ちなみに、同様の留学詐称は、漢字が読めない麻生太郎も同様で、学習院大学卒業後、スタンフォード大学大学院とロンドン大学政治経済学院に留学した履歴がHPに掲載されていた。しかし、これも現在、完全に削除されている。安倍の留学と五十歩百歩だったのだろう。
安倍はアメリカから帰国後、父晋太郎のコネで神戸製鋼に入社した。しかし、期限付きのコネ就職で入社した人物など、会社にとってお荷物以外の何物でもない。安倍晋太郎の顔を潰さないように、腫れ物を触るように扱う社員にできることは限られている。
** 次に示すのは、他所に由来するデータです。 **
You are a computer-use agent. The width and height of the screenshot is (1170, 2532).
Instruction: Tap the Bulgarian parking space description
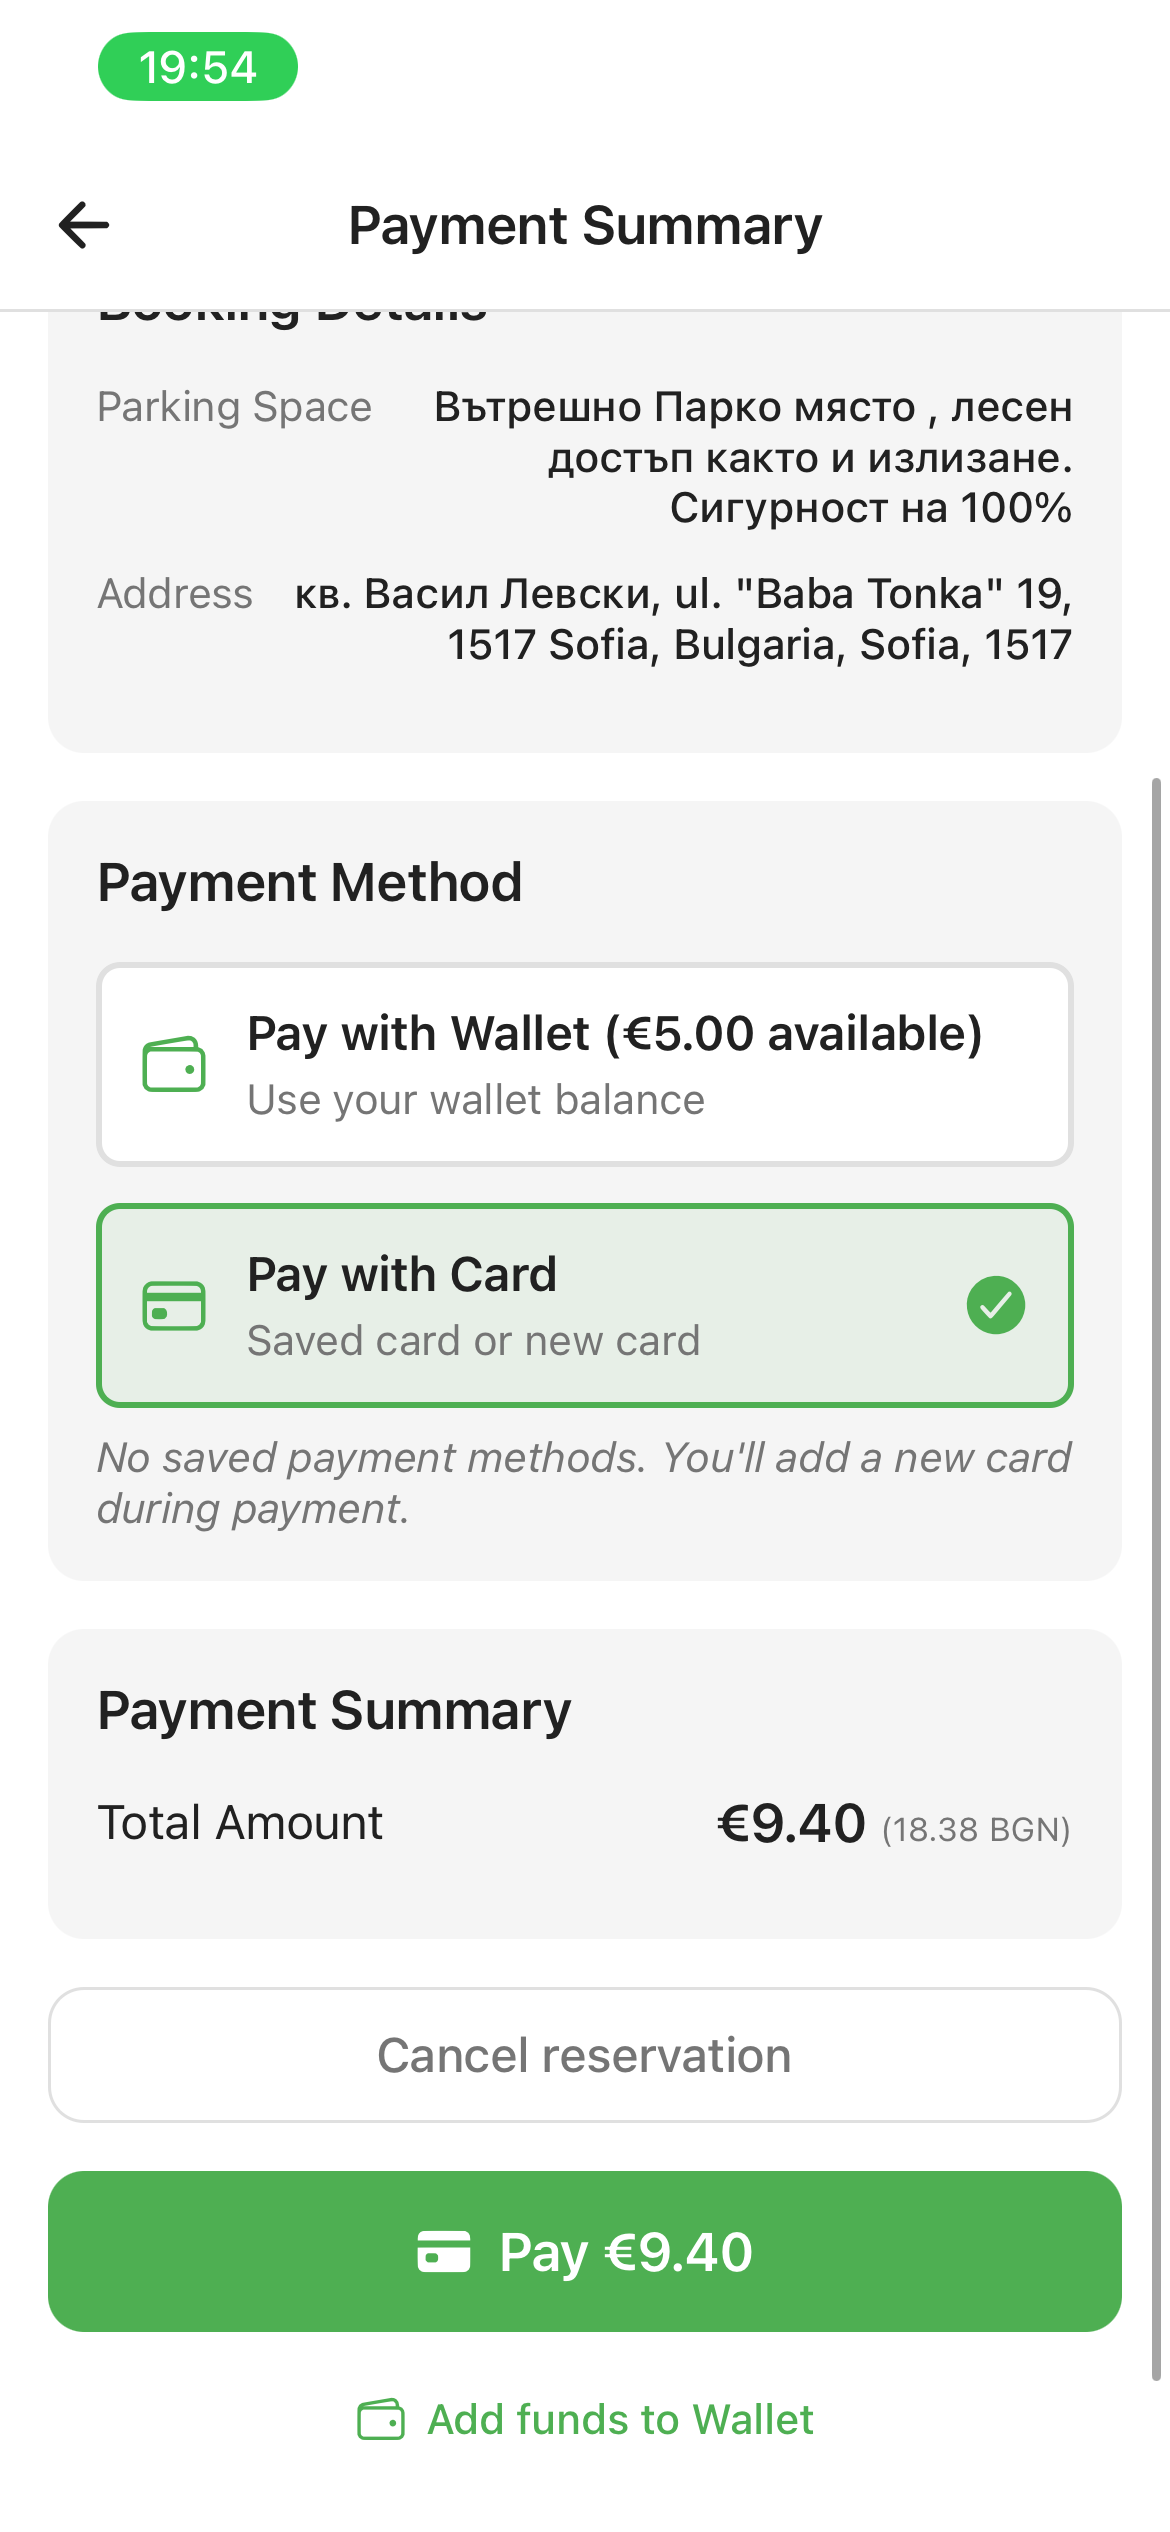[x=753, y=458]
このよそよそしい会社員生活も2年ほどで終わってしまった。なんとも中途半端な青年時代だ。
晋三は中途半端な大学・留学生活や社会人生活を経験しただけで、父晋太郎の秘書になった。そのようなヤワな人物が政治の世界で活躍できる余地はなかったが、父晋太郎の政治的遺産が自民党を代表する政治家に押し上げた。
本書には安倍晋三がどうやって百戦錬磨の政治家がひしめく自民党をのし上がることができたのかが詳しく描いてあるが、それに興味はない。関心ある読者は本書で確かめることができる。
確信に欠ける主張と目先の関心
第一次安倍内閣で終わっていれば、安倍晋三の人生は誰の目から見ても、すべてにおいて中途半端な人生に過ぎなかった。ところが、満を持して再登板した第二次安倍内閣はアベノミクスと安保法制で、安倍晋三はついに「中途半歩」を克服し、変身したかのように見えた。それまでの中途半端な人生に一矢を報いたかに見えた。しかし、安倍晋三は基本的に何も変わっていない。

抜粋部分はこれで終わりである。